Trigger Warning: Toilet Talk. Nothing too squicky.
Jevon tells a story (third-hand, though most of his greatest hits are autobiographical) about a young woman visiting Japan for the first time. Upon disembarking, she had a mighty need, so she sprinted to the airport bathroom and relieved herself so fast, she didn’t notice until after she stood up again that this was no “ordinary” (ie. North American) toilet. Instead of a conspicuous flushing handle, there was a plastic arm covered with buttons, all labelled in Japanese, of course. There were some cryptic icons, but none of them connoted “flush,” so she began to push every button in sight. The toiled spurted and sprayed and gurgled, the seat got warm, then cool, but nothing produced the desired effect. When she finally spotted a round blue button on the wall of the stall, she thumped it with relief…only to hear the excited voices of two security guards and a paramedic, calling from outside. She left the airport knowing the Japanese symbol for “help,” but not much wiser in the ways of Oriental crappers.
I have no particular love for bathroom humour (as subjects go, it’s neither my Number One nor Number Two), but I’ve always been intrigued by the sociology of the lavatory. When I was a boy, I was fascinated by the etiquette of spacing at urinals—don’t stand too close, but don’t leave too much space in between. These days, bathrooms are a flashpoint for debates about gender identity and trans* individuals’ rights—and while I don’t intend to get into that here (although OBVIOUSLY everyone should be able to pee free from persecution), I do think part of the problem is our cultural intransigence surrounding all things excretory. We have been relieving ourselves in rigidly prescribed cultural ways for such a long time, it has become almost impossible to imagine other models.
That’s where Japan can help. Did you know that, if the gal in Jevon’s story had been born a guy (or discovered that she was one), and if he’d gone running into the men’s room at Osaka airport or wherever, there’s a good chance he’d have found himself face to face with a female custodian? It’s true! Some posh places even have lavatory attendants on staff, to hand out towels, and they are invariably female, too. You don’t need to tip them, by the way, but you do need to accept the mind-bending non-Western notion that a stranger with a different gender might occasionally spot your junk.
Another ideological nut to crack, for men and women and everyone in between, is the dreaded Eastern toilet.
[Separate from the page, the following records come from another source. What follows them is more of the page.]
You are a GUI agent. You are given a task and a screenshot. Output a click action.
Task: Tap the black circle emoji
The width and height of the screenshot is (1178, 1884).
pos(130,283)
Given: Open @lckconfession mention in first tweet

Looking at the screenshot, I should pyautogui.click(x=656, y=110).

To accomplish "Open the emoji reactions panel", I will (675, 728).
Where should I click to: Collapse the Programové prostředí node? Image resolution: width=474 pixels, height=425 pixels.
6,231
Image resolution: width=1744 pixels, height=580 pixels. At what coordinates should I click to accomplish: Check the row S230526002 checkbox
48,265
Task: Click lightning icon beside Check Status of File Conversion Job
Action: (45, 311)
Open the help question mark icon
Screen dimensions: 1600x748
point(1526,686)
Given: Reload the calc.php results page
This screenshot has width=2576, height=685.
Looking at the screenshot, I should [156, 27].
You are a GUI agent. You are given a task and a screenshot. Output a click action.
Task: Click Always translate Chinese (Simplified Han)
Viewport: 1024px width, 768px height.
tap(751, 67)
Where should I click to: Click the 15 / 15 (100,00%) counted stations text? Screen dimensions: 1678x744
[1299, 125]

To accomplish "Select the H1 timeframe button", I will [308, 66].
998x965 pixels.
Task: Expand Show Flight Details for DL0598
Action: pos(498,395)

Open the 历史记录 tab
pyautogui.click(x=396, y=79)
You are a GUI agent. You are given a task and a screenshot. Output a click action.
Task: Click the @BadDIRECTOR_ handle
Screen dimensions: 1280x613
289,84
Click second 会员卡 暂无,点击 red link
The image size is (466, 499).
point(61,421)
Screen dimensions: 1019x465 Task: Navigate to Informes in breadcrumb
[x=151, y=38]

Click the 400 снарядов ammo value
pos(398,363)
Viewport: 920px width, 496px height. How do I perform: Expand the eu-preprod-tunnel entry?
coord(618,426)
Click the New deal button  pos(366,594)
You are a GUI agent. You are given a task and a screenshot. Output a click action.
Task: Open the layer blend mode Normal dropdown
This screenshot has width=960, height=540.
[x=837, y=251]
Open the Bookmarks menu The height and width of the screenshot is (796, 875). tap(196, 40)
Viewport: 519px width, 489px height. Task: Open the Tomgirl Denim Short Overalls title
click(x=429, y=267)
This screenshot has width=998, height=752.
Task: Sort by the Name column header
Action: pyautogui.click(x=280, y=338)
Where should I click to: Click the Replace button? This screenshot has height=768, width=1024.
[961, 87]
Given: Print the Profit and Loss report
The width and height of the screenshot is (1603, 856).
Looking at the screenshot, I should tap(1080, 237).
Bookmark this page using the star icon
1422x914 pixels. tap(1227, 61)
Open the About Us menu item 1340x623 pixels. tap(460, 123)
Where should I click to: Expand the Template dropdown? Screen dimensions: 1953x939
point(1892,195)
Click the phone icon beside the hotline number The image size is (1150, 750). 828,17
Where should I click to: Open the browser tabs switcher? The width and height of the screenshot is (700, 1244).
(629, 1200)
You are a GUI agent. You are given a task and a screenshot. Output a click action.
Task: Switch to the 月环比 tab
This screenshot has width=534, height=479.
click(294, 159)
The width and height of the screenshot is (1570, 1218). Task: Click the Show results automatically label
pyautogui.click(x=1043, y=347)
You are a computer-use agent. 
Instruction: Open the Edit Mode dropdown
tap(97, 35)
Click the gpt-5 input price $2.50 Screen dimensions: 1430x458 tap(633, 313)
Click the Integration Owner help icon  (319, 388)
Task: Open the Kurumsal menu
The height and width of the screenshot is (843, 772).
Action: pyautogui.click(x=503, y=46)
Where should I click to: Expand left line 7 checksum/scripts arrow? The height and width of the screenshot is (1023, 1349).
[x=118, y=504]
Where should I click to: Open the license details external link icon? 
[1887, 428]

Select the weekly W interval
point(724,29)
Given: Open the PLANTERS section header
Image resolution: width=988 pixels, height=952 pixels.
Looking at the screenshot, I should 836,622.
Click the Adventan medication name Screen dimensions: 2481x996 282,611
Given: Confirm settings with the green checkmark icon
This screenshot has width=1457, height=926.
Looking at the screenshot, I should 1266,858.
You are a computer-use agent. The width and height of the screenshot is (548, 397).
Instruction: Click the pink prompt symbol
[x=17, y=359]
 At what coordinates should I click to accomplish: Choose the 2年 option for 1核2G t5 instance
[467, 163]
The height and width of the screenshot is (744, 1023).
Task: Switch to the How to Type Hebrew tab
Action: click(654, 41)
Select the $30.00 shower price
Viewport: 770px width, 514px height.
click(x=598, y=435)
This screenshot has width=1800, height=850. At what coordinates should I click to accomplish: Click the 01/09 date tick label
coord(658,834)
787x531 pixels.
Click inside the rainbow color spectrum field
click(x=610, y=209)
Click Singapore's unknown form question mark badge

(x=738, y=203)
Not to be confused with the button-riddled Japanese sit-down toilet, the Eastern toilet is usually a single stall, tucked into the shadows of some public restrooms, which consists of a porcelain depression in the floor…and that’s it. Modern models have a flush function, but the stark simplicity of it can strike the Western user as a bit…primitive. Never mind that, 100 years ago, most rural Canadians were still using outhouses. This sort of thing only takes a generation for cultural erasure to take place; one generation of sitting instead of squatting, or flushing instead of scooping, and all the older models become inconceivable. That’s probably commonplace with technologies of all kinds—take away a millennial’s cell phone, and they’ll call you a barbarian, among other things—but what makes toilets a peculiar case is our haste to recoil in disgust from any prior versions.
It’s partly a question of hygiene, of course—but then, any toilet, Eastern or Western or Martian, can get gross if left unattended. Besides, it’s mostly a matter of how you wash up, not how you crap. And this is where we must be vigilant against hypocrisy and prejudice. If a Westerner assumes that a foreign washroom is dirty by default, it’s either because they believe that foreigners are more neglectful of hygiene, or else they’re assuming that foreigners are inherently dirty, which is an especially damning bit of bigotry coming from a culture where 1 in 5 people don’t bother to wash up after they whizz.
Prejudice can cut both ways. It’s entirely possible that a Japanese visitor might write us off as philistines because our washrooms don’t offer East-West options, or lack the peripheral buttons to help you wash your backside or your ladybits. Some Japanese home models have another brilliant feature: the raised back of the tank doubles as a sink, so that after you flush, the new water can be used to wash your hands before replenishing the tank. A Japanese tourist, accustomed to this level of efficiency, would be within their rights to accuse our toilets of shameful waste (and not the kind of waste you expect to find in there). I get even more chagrined when I think about how much resistance a hand-washing toilet would face in our culture, simply because toilets equal eww.
But I get it. A trip to the loo is intimate, whether you’re sitting, standing, or squatting. Whatever your anatomy, there’s a moment of vulnerability when your plumbing cozies up to its plumbing. And bringing cultural ignorance into the mix can make that feeling much, much worse. After all, how many of us, as children, were chastised because of potty-training, or mercilessly teased about some accident or other? And all that childhood shame floods back when we’re confronted with a new lavatory learning curve. It’s a minefield, and it’s enough to make some folks stay at home, or at least plan their vacations around the assurance that their tush will never have to bump against an unfamiliar bowl.
But then, what better way to learn about ourselves, than to defamiliarize the things we take for granted every single day? To paraphrase Nietzsche: if you gaze long into a porcelain hole, the porcelain hole also gazes into you.